● **WORK TO BE COMPLETED**
From the entries that follow, copy exactly the lines beginning at the line holding "You are a computer-use agent." and continuing through the line holding "1568x531 pixels.".

● **SOURCE RECORDS**
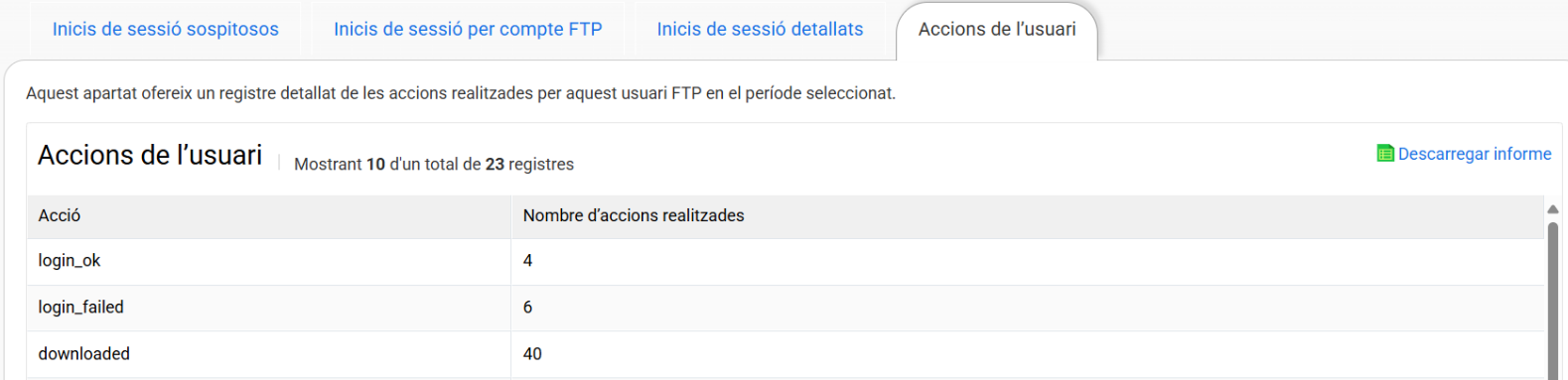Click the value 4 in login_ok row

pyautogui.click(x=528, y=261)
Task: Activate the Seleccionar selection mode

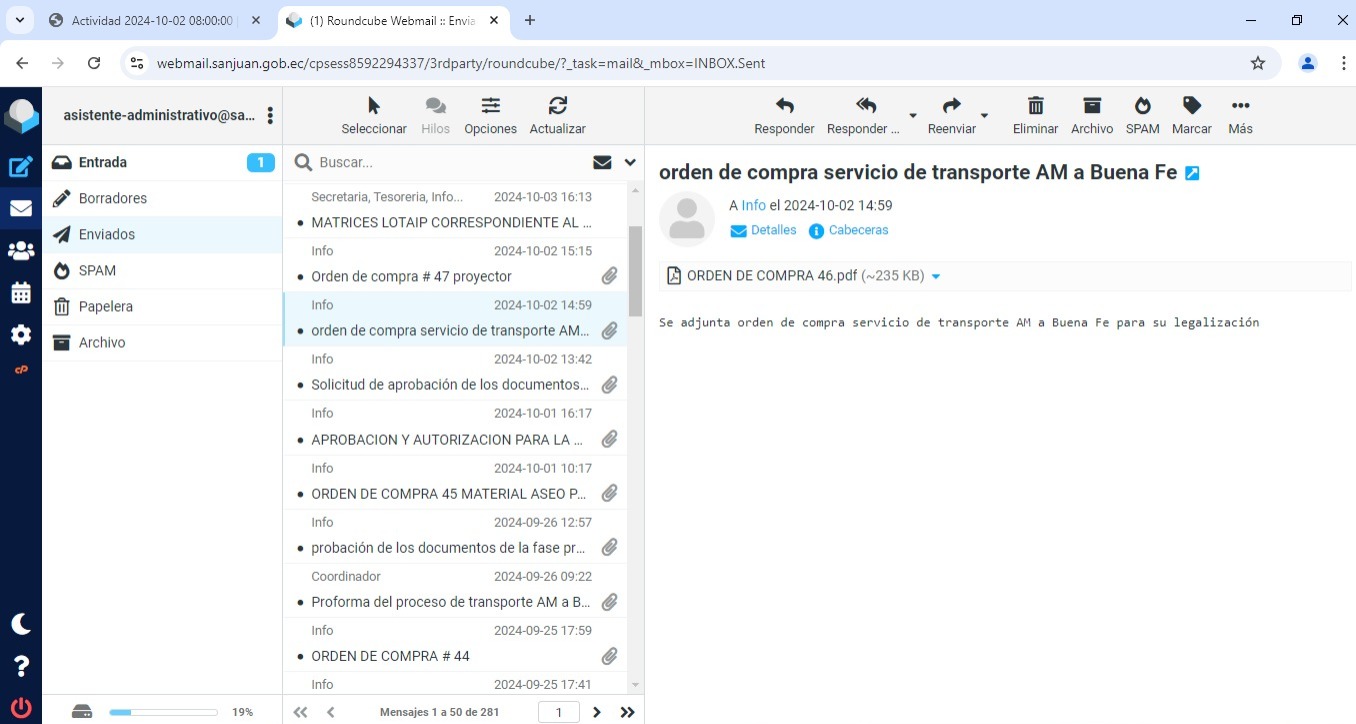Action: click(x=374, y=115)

==

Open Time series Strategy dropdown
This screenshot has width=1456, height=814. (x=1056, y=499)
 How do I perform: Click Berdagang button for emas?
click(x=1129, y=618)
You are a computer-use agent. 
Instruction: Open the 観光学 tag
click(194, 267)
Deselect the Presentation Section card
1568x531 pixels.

● **YOUR RESPONSE**
You are a computer-use agent. 
Instruction: Open the 観光学 tag
click(194, 267)
Deselect the Presentation Section card
1568x531 pixels.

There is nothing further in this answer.